Previously I would also see 2 rows in plsql_profiler_units, one for the anonymous calling block, and 1 for the procedure being profiled, with associated rows in plsql_profiler_data for each unit. However, this time, I see only the anonymous block in plsql_profiler_units, and the only plsql_profiler_data records for this run id are for the calling anonymous block, not the procedure itself, which is obviously what I'm interested in.

Why might this happen? What can I do to fix it and see data for my procedure?

Upvotes: 2

Views: 1098

Answers (1)

Kirill Leontev
Kirill Leontev

Reputation: 10941

According to the DBMS_PROFILER reference:

Security Model

The profiler only gathers data for units for which a user has CREATE privilege; you cannot use the package to profile units for which EXECUTE ONLY access has been granted.

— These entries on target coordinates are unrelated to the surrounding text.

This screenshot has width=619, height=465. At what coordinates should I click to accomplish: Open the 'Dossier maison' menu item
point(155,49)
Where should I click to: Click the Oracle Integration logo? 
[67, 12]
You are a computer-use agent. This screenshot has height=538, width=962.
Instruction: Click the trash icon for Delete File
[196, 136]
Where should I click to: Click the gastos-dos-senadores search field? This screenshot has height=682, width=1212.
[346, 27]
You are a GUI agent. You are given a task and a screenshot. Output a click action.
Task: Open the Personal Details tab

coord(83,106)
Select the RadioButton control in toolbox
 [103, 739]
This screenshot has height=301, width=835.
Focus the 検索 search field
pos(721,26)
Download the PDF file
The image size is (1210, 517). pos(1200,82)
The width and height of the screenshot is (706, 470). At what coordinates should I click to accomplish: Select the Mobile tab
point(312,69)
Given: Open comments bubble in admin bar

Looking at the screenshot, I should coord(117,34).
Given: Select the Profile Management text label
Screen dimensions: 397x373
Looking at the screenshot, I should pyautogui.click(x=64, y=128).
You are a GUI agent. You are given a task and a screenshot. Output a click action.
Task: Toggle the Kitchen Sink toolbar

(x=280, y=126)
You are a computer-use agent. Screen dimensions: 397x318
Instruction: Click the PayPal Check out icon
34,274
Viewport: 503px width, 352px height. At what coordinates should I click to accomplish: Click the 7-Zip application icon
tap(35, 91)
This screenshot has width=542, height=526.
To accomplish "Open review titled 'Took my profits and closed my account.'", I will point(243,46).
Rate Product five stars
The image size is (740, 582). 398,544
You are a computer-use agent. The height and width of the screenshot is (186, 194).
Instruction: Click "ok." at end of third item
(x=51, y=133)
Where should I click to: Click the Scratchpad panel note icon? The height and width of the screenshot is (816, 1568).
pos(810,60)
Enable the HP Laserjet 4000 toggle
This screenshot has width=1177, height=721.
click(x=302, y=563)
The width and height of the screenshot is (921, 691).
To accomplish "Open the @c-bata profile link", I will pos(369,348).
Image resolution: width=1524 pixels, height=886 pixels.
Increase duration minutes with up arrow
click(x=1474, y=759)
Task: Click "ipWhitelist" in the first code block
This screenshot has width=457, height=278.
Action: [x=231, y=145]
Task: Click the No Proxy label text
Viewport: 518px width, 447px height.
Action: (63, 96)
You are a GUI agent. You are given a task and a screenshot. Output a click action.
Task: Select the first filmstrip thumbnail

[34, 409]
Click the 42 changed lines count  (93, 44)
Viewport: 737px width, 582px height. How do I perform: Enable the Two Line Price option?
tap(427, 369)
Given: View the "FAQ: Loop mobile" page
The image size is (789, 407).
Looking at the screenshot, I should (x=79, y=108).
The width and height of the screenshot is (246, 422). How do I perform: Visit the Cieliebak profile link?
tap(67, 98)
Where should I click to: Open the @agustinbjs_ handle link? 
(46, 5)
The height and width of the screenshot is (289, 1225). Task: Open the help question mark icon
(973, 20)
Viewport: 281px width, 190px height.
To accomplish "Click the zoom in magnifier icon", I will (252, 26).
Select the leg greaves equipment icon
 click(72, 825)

In general, if a user can debug a unit, the same user can profile it. However, a unit can be profiled whether or not it has been compiled DEBUG. Oracle advises that modules that are being profiled should be compiled DEBUG, since this provides additional information about the unit in the database.

I was able to reproduce your issue when profiled procedure was created in another schema and my profiling user lacked either CREATE ANY PROCEDURE or ALTER ANY PROCEDURE privileges. When he had both - everything ran just fine. Probably you reference another schema's package and suffer the same issue.